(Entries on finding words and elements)
= = = = =

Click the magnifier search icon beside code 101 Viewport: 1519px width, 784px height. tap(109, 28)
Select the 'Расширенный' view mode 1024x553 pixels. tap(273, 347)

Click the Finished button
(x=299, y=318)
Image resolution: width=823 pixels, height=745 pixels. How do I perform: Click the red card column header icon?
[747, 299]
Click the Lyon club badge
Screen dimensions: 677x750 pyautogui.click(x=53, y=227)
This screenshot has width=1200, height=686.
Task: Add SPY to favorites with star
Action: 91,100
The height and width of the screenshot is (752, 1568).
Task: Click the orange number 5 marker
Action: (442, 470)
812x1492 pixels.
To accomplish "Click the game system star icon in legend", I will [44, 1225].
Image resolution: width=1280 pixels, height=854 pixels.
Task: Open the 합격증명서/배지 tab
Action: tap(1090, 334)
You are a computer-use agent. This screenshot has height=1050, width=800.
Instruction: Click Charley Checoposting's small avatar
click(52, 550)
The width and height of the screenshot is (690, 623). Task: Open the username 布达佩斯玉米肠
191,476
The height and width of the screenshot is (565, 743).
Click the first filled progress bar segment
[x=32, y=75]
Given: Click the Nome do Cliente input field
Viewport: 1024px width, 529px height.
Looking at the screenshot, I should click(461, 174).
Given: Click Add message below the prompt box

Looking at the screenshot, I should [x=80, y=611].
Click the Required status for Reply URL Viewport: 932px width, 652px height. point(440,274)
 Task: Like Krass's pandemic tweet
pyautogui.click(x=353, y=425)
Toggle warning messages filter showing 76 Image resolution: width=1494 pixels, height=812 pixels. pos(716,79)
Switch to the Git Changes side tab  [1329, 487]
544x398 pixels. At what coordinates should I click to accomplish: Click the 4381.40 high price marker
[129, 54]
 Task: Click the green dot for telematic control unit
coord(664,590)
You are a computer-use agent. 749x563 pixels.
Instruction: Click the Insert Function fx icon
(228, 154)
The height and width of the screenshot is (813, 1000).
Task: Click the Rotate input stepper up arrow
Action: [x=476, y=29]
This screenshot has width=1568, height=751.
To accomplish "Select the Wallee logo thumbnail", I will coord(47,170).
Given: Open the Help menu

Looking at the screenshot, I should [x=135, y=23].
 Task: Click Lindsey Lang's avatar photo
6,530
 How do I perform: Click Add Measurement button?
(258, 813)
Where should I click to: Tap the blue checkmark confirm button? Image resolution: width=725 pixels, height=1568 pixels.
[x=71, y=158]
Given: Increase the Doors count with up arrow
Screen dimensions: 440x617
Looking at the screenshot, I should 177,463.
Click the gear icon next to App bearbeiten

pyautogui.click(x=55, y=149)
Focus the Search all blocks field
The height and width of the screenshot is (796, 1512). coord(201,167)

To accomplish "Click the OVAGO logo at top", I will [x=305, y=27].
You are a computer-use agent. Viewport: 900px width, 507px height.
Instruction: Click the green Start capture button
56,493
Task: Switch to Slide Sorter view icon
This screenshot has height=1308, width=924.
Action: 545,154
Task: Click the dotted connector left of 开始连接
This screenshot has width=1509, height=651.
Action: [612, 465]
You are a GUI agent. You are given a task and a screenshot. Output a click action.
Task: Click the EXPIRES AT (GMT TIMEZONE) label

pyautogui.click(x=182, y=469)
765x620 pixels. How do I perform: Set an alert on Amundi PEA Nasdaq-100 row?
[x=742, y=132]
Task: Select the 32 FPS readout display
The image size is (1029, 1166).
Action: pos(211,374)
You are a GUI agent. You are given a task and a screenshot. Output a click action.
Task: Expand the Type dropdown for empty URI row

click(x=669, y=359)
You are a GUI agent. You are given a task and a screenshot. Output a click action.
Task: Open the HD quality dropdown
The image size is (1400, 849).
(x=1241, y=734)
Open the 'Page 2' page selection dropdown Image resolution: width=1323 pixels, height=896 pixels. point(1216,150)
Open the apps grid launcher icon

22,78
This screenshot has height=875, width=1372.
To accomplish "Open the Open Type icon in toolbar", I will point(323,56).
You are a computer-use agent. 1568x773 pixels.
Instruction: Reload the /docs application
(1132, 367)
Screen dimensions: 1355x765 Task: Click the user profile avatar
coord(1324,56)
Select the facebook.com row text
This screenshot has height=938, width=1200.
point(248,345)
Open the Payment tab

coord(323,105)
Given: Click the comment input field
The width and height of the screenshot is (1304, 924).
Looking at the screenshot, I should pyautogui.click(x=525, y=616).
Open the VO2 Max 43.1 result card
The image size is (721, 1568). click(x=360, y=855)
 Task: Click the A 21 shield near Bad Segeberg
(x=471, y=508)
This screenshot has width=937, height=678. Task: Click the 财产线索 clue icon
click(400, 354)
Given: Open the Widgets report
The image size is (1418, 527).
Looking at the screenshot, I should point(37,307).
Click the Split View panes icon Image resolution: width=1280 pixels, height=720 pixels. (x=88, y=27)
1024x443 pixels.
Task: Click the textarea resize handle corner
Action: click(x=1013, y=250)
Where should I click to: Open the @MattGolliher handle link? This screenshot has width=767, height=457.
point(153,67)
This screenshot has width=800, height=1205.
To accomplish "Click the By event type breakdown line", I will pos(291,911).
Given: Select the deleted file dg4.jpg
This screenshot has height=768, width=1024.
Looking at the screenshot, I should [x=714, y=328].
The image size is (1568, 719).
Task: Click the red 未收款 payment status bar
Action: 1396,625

= = = = =

## What you need to do
Copy out the whole listing, putting "magnifying glass" in place of "magnifier" and leaving everything else unchanged.

## Solution to this task
Click the magnifying glass search icon beside code 101 Viewport: 1519px width, 784px height. tap(109, 28)
Select the 'Расширенный' view mode 1024x553 pixels. tap(273, 347)

Click the Finished button
(x=299, y=318)
Image resolution: width=823 pixels, height=745 pixels. How do I perform: Click the red card column header icon?
[747, 299]
Click the Lyon club badge
Screen dimensions: 677x750 pyautogui.click(x=53, y=227)
This screenshot has width=1200, height=686.
Task: Add SPY to favorites with star
Action: 91,100
The height and width of the screenshot is (752, 1568).
Task: Click the orange number 5 marker
Action: (442, 470)
812x1492 pixels.
To accomplish "Click the game system star icon in legend", I will [44, 1225].
Image resolution: width=1280 pixels, height=854 pixels.
Task: Open the 합격증명서/배지 tab
Action: tap(1090, 334)
You are a computer-use agent. This screenshot has height=1050, width=800.
Instruction: Click Charley Checoposting's small avatar
click(52, 550)
The width and height of the screenshot is (690, 623). Task: Open the username 布达佩斯玉米肠
191,476
The height and width of the screenshot is (565, 743).
Click the first filled progress bar segment
[x=32, y=75]
Given: Click the Nome do Cliente input field
Viewport: 1024px width, 529px height.
Looking at the screenshot, I should click(461, 174).
Given: Click Add message below the prompt box

Looking at the screenshot, I should [x=80, y=611].
Click the Required status for Reply URL Viewport: 932px width, 652px height. point(440,274)
 Task: Like Krass's pandemic tweet
pyautogui.click(x=353, y=425)
Toggle warning messages filter showing 76 Image resolution: width=1494 pixels, height=812 pixels. pos(716,79)
Switch to the Git Changes side tab  [1329, 487]
544x398 pixels. At what coordinates should I click to accomplish: Click the 4381.40 high price marker
[129, 54]
 Task: Click the green dot for telematic control unit
coord(664,590)
You are a computer-use agent. 749x563 pixels.
Instruction: Click the Insert Function fx icon
(228, 154)
The height and width of the screenshot is (813, 1000).
Task: Click the Rotate input stepper up arrow
Action: [x=476, y=29]
This screenshot has width=1568, height=751.
To accomplish "Select the Wallee logo thumbnail", I will coord(47,170).
Given: Open the Help menu

Looking at the screenshot, I should [x=135, y=23].
 Task: Click Lindsey Lang's avatar photo
6,530
 How do I perform: Click Add Measurement button?
(258, 813)
Where should I click to: Tap the blue checkmark confirm button? Image resolution: width=725 pixels, height=1568 pixels.
[x=71, y=158]
Given: Increase the Doors count with up arrow
Screen dimensions: 440x617
Looking at the screenshot, I should 177,463.
Click the gear icon next to App bearbeiten

pyautogui.click(x=55, y=149)
Focus the Search all blocks field
The height and width of the screenshot is (796, 1512). coord(201,167)

To accomplish "Click the OVAGO logo at top", I will [x=305, y=27].
You are a computer-use agent. Viewport: 900px width, 507px height.
Instruction: Click the green Start capture button
56,493
Task: Switch to Slide Sorter view icon
This screenshot has height=1308, width=924.
Action: 545,154
Task: Click the dotted connector left of 开始连接
This screenshot has width=1509, height=651.
Action: [612, 465]
You are a GUI agent. You are given a task and a screenshot. Output a click action.
Task: Click the EXPIRES AT (GMT TIMEZONE) label

pyautogui.click(x=182, y=469)
765x620 pixels. How do I perform: Set an alert on Amundi PEA Nasdaq-100 row?
[x=742, y=132]
Task: Select the 32 FPS readout display
The image size is (1029, 1166).
Action: pos(211,374)
You are a GUI agent. You are given a task and a screenshot. Output a click action.
Task: Expand the Type dropdown for empty URI row

click(x=669, y=359)
You are a GUI agent. You are given a task and a screenshot. Output a click action.
Task: Open the HD quality dropdown
The image size is (1400, 849).
(x=1241, y=734)
Open the 'Page 2' page selection dropdown Image resolution: width=1323 pixels, height=896 pixels. point(1216,150)
Open the apps grid launcher icon

22,78
This screenshot has height=875, width=1372.
To accomplish "Open the Open Type icon in toolbar", I will point(323,56).
You are a computer-use agent. 1568x773 pixels.
Instruction: Reload the /docs application
(1132, 367)
Screen dimensions: 1355x765 Task: Click the user profile avatar
coord(1324,56)
Select the facebook.com row text
This screenshot has height=938, width=1200.
point(248,345)
Open the Payment tab

coord(323,105)
Given: Click the comment input field
The width and height of the screenshot is (1304, 924).
Looking at the screenshot, I should pyautogui.click(x=525, y=616).
Open the VO2 Max 43.1 result card
The image size is (721, 1568). click(x=360, y=855)
 Task: Click the A 21 shield near Bad Segeberg
(x=471, y=508)
This screenshot has width=937, height=678. Task: Click the 财产线索 clue icon
click(400, 354)
Given: Open the Widgets report
The image size is (1418, 527).
Looking at the screenshot, I should point(37,307).
Click the Split View panes icon Image resolution: width=1280 pixels, height=720 pixels. (x=88, y=27)
1024x443 pixels.
Task: Click the textarea resize handle corner
Action: click(x=1013, y=250)
Where should I click to: Open the @MattGolliher handle link? This screenshot has width=767, height=457.
point(153,67)
This screenshot has width=800, height=1205.
To accomplish "Click the By event type breakdown line", I will pos(291,911).
Given: Select the deleted file dg4.jpg
This screenshot has height=768, width=1024.
Looking at the screenshot, I should [x=714, y=328].
The image size is (1568, 719).
Task: Click the red 未收款 payment status bar
Action: 1396,625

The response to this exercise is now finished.